The main problem I have with that is that with the way that you build monsters in 3.5 is a sense of entitlement by many (not all, but many) players that if a monster does something, that they can do something as well.
It is a natural human tendency! Humans copy the world around them. Birds can fly so people invented airplanes (hey, now we can fly like birds). Plus hang gliders, kites, helicopters, rockets, hovercraft, blimps, hot air balloons, and (conceptually) flying saucers.
If an animal or
D&D monster can perform a physical act it makes sense for the intelligent races to emulate that capacity through training (martial arts styles taken from "animal" themes like Mantis-style / Crane-style) or magic.

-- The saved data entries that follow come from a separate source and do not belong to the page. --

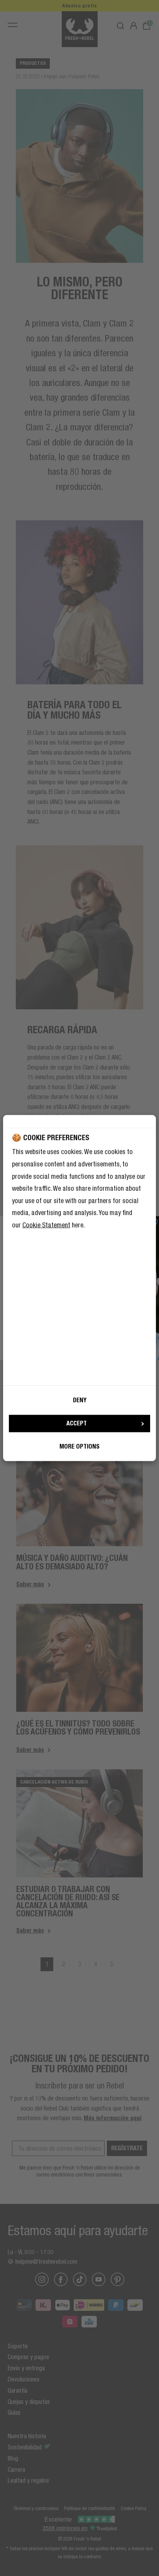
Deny (79, 1400)
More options (79, 1446)
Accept (76, 1423)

Dungeons & Dragons spells should at least attempt to replicate supernatural powers found in monsters because if we really had magic that is often how we'd get ideas of what spells to "research".

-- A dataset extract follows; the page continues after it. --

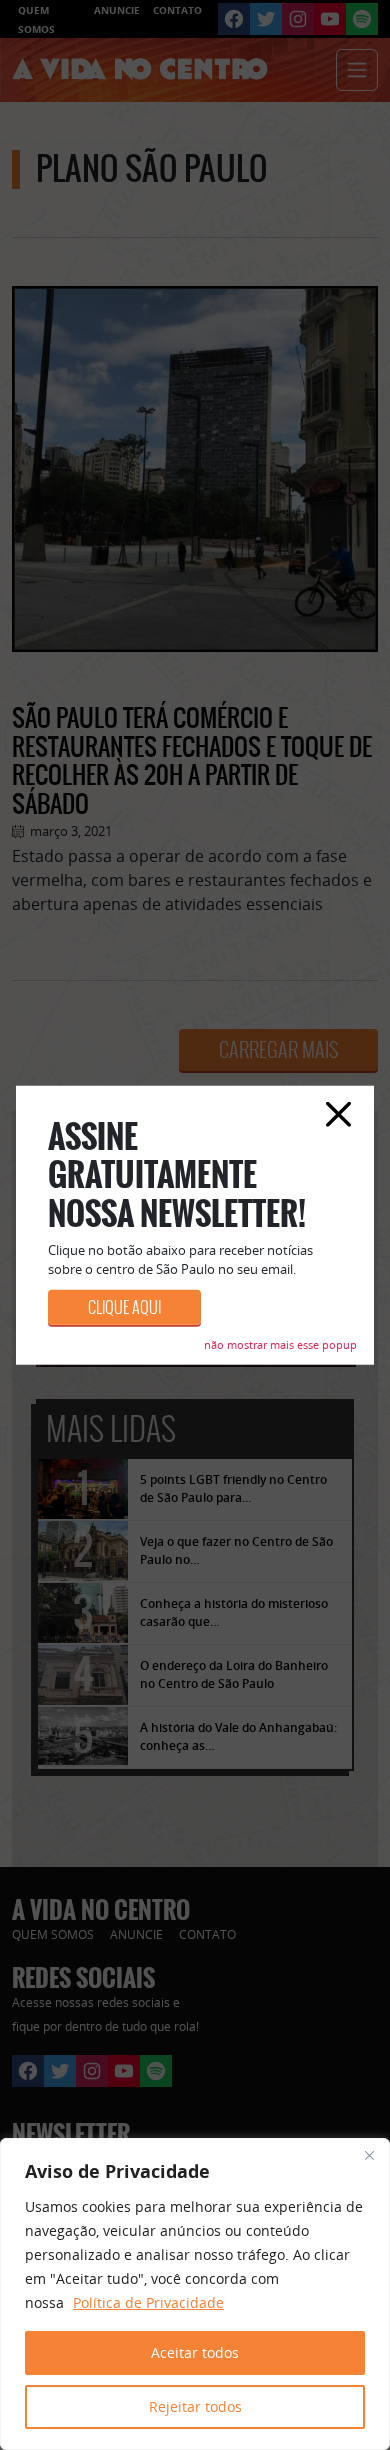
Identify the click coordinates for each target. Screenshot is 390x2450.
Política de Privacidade (148, 2302)
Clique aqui (124, 1306)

On the other hand, it's a game design nightmare to make every monster power balanced enough so that PCs can have it. This is the real challenge. Building a system where monsters are easy to make but retroactively make it exciting for PCs that say, "that was cool, I'd like to do that".
1. Explicitly create magical powers, that are balanced for PCs, that emulate iconic monster abilities. Either a Vancian spell, a ritual, or an AEDU 4e power.
2. Create magic items that emulate certain iconic monster abilities.
3. Make a point-buy system and assign a point-buy cost to train it, and a mana-cost to activate iconic monster abilities each time the PC uses it.
4. Make a character class (or classes) that emulate iconic monster abilities and build long lists of iconic monster abilities as AEDU or Vancian powers of that class.
5. Have monsters, sometimes or most of the time, use the same powers that are already available to PCs so that it's easier for PCs to get it because it's almost inherently a PC power.